§ **Brano fornito**
IL NUOVO ORIENTAMENTO DELLA CORTE DI CASSAZIONE
IN MERITO AL RICONOSCIMENTO DELLA RIDUZIONE DELL’ICI PER UN FABBRICATO INAGIBILE

Nell’annotata sentenza i Giudici di legittimità hanno accolto il ricorso del contribuente avente a oggetto un avviso di accertamento emesso dal Comune per omesso versamento parziale dell’ICI; in particolare, l’ente impositore aveva disconosciuto l’applicazione dell’agevolazione della riduzione dell’imposta al 50 per cento per i fabbricati inagibili, in quanto il contribuente non aveva presentato richiesta per usufruire di tale beneficio.
Al riguardo, l’art. 8, primo comma, del D.Lgs. 30 dicembre 1992, n. 504, prevede che «L’imposta è ridotta del 50 per cento per i fabbricati dichiarati inagibili o inabitabili e di fatto non utilizzati, limitatamente al periodo dell’anno durante il quale sussistono dette condizioni», sottoponendo tale agevolazione a un onere alternativo per il contribuente: «L’inagibilità o inabitabilità è accertata dall’ufficio tecnico comunale con perizia a carico del proprietario, che allega idonea documentazione alla dichiarazione. In alternativa il contribuente ha facoltà di presentare dichiarazione sostitutiva ai sensi della legge 4 gennaio 1968, n. 15».
Nel caso di specie il contribuente, in sede di liquidazione dell’imposta, aveva provveduto al pagamento della medesima al 50 per cento, ritenendo sussistere per il fabbricato soggetto a tassazione i requisiti previsti dalla norma; tuttavia non aveva né richiesto la predisposizione della perizia né aveva presentato un’autocertificazione attestante l’inagibilità dell’immobile. Di conseguenza, il Comune aveva notificato l’avviso di accertamento per integrare il restante 50 per cento dell’imposta ritenuta dovuta e non versata.

§ **Dati forniti**
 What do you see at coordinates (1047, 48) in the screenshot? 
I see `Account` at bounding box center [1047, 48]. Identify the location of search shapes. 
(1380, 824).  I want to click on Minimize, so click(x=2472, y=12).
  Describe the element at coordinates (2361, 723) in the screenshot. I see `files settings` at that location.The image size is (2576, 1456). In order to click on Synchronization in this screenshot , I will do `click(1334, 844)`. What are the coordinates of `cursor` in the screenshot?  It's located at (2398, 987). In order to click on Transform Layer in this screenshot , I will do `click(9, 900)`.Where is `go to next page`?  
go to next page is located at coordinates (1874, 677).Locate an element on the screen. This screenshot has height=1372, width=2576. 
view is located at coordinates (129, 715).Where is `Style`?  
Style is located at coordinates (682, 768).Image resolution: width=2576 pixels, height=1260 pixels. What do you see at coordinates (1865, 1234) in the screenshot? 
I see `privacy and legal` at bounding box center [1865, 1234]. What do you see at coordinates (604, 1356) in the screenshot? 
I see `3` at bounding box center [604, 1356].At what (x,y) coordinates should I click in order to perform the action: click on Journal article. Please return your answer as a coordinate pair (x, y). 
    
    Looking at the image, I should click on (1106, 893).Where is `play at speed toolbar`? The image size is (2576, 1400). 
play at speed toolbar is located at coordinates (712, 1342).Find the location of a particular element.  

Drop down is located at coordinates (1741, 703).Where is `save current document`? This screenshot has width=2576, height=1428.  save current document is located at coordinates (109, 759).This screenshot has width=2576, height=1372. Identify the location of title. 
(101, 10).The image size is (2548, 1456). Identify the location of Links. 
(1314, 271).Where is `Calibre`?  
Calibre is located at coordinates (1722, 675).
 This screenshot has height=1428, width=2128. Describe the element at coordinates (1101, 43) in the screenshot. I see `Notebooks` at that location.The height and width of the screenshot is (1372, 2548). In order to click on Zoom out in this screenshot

§ **Quesito 1**
Indica se ciascuna affermazione concorda con il brano sulla riduzione dell'ICI, rispondendo sì o no e citando fedelmente le parole decisive: (a) il Comune aveva negato la riduzione perché il contribuente non ne aveva fatto richiesta; (b) il contribuente aveva presentato un'autocertificazione sull'inagibilità dell'immobile; (c) l'art. 8 prevede una riduzione dell'imposta del 30 per cento.
§ **Quesito 2**
Per favore, trascrivi dal brano sulla riduzione dell'ICI il passo che comincia con "Nel caso di" e termina con "e non versata.".
Ci si basa unicamente sul brano sulla riduzione dell'ICI, non sui record.

§ **Risposta 1**
(a) Sì: «in quanto il contribuente non aveva presentato richiesta per usufruire di tale beneficio».
(b) No: «né aveva presentato un’autocertificazione attestante l’inagibilità dell’immobile».
(c) No: «L’imposta è ridotta del 50 per cento».

§ **Risposta 2**
Nel caso di specie il contribuente, in sede di liquidazione dell’imposta, aveva provveduto al pagamento della medesima al 50 per cento, ritenendo sussistere per il fabbricato soggetto a tassazione i requisiti previsti dalla norma; tuttavia non aveva né richiesto la predisposizione della perizia né aveva presentato un’autocertificazione attestante l’inagibilità dell’immobile. Di conseguenza, il Comune aveva notificato l’avviso di accertamento per integrare il restante 50 per cento dell’imposta ritenuta dovuta e non versata.